[What the exercise asks]
Search the records for the string "takip", then copy each line that has it.

[Given records]
++++

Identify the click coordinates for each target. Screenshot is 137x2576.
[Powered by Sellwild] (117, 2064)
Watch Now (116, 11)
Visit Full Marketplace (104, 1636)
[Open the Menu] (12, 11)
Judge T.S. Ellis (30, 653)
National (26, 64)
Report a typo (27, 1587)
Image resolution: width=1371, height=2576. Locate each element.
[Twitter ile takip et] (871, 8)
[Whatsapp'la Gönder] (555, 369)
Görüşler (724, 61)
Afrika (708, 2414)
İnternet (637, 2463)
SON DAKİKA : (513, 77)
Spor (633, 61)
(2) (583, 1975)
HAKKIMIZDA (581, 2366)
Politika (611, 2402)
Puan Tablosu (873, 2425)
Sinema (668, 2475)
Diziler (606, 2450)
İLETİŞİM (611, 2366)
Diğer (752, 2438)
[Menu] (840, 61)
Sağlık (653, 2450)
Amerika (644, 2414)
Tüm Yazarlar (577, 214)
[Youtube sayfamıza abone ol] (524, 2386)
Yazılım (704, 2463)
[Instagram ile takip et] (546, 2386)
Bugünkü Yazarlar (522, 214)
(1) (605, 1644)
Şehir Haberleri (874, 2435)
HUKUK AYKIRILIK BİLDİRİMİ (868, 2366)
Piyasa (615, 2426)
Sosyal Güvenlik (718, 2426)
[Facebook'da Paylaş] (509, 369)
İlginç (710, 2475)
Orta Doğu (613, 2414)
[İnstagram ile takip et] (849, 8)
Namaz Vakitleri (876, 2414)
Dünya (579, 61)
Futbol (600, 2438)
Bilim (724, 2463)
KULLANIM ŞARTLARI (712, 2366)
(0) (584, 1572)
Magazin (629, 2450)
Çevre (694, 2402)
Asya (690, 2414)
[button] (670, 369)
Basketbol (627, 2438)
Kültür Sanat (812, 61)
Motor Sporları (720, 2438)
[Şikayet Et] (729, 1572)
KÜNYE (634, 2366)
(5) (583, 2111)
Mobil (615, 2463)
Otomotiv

++++

[Output of the task]
[Twitter ile takip et] (871, 8)
[Instagram ile takip et] (546, 2386)
[İnstagram ile takip et] (849, 8)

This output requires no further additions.